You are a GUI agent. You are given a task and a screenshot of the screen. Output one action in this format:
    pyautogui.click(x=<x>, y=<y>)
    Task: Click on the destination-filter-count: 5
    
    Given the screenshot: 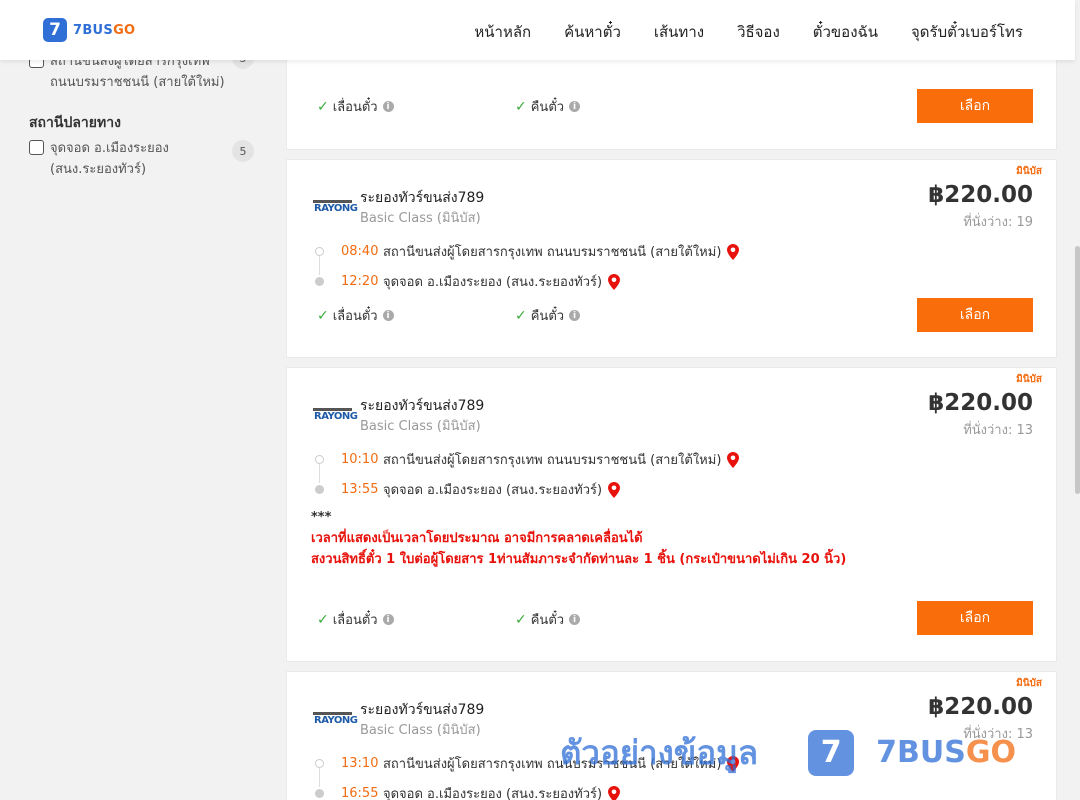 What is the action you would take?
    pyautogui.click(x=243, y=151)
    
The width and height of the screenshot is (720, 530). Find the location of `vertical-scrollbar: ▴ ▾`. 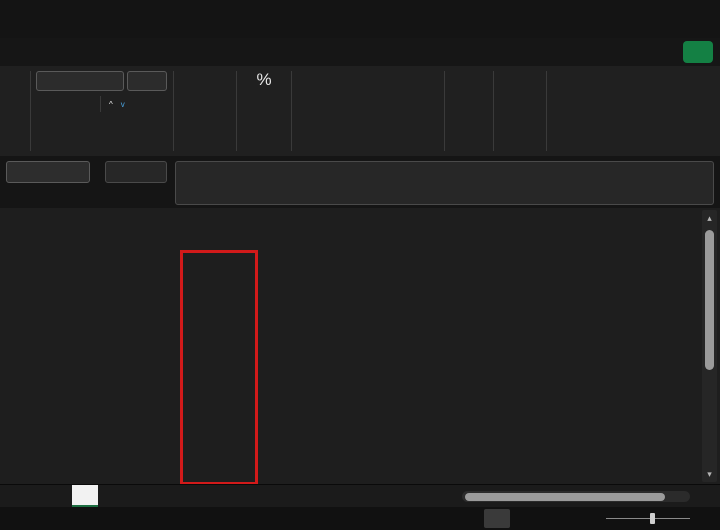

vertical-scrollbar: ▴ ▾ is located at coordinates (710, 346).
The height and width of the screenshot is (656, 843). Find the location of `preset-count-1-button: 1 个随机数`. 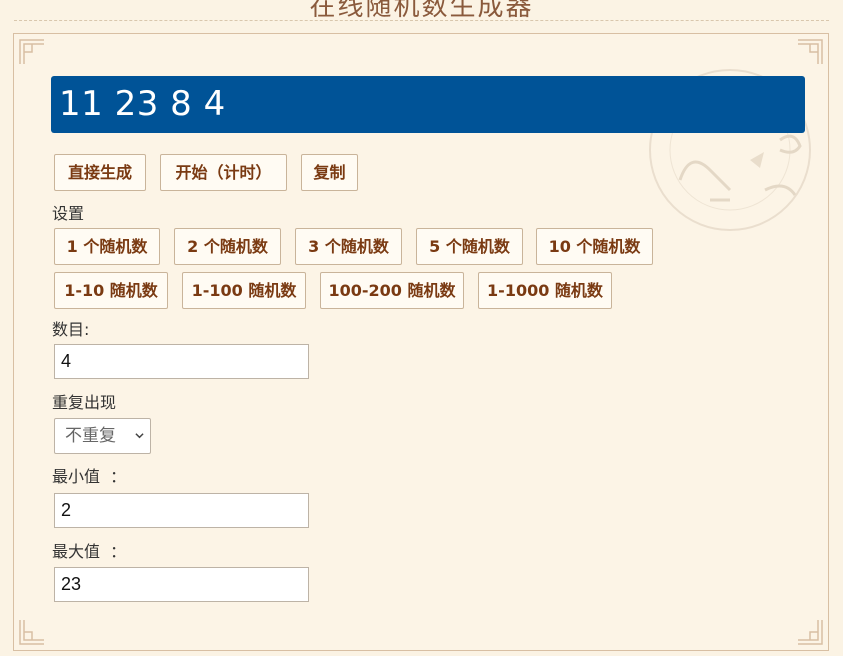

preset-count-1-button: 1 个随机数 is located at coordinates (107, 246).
=-=-=-=-=
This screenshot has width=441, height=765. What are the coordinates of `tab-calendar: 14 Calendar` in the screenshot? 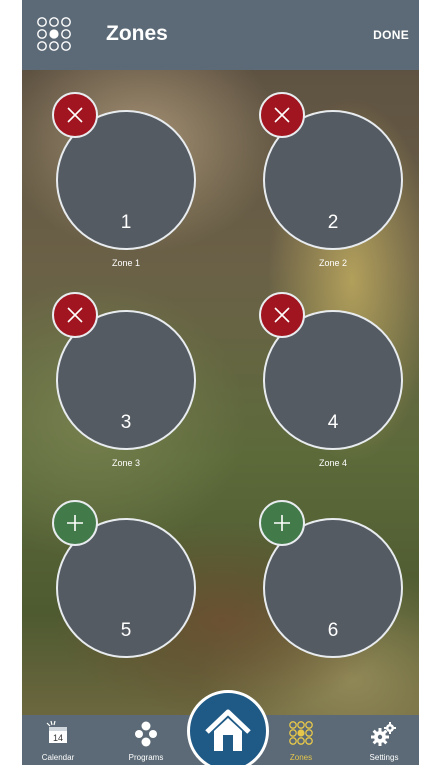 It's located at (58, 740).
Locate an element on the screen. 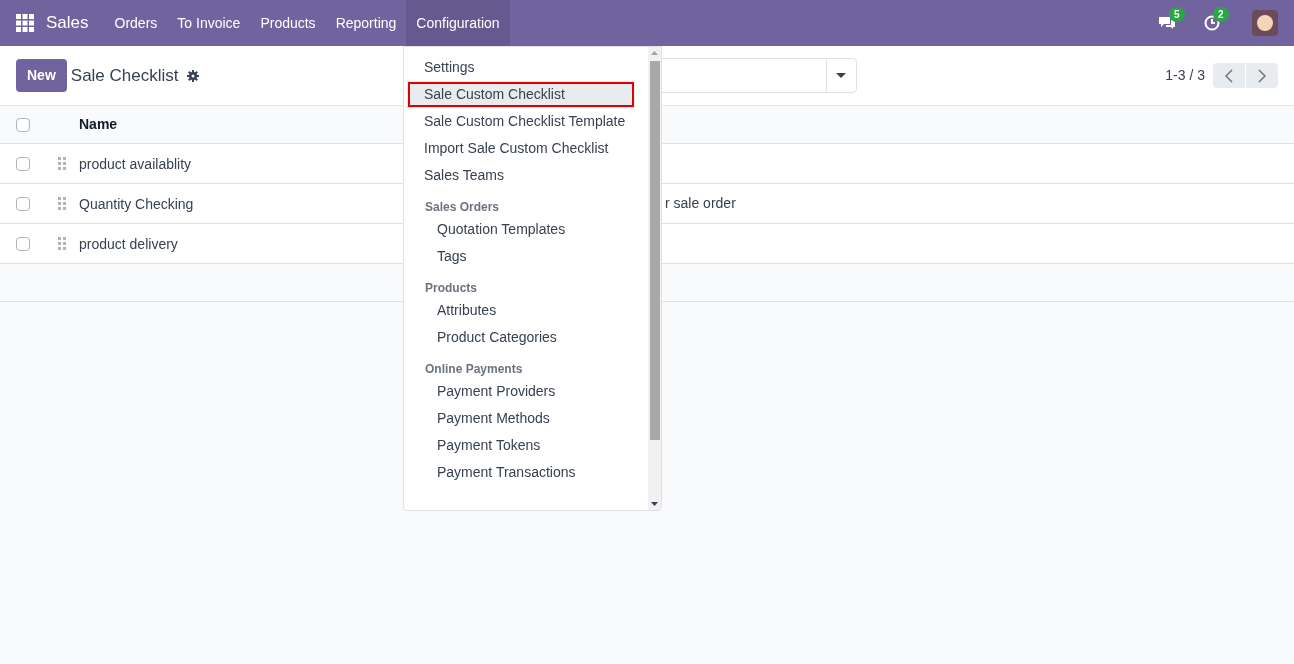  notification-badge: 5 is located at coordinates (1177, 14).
=-=-=-=-=
Aim of the exercise:
Copy out the lines starting with the one containing "The width and" and ending with the one containing "preset-count-1-button: 1 个随机数 is", both included, without changing them. Omit the pictures from your copy.

Result for this task:
The width and height of the screenshot is (720, 530). Find the location of `vertical-scrollbar: ▴ ▾`. 

vertical-scrollbar: ▴ ▾ is located at coordinates (710, 346).
The height and width of the screenshot is (656, 843). Find the location of `preset-count-1-button: 1 个随机数`. 

preset-count-1-button: 1 个随机数 is located at coordinates (107, 246).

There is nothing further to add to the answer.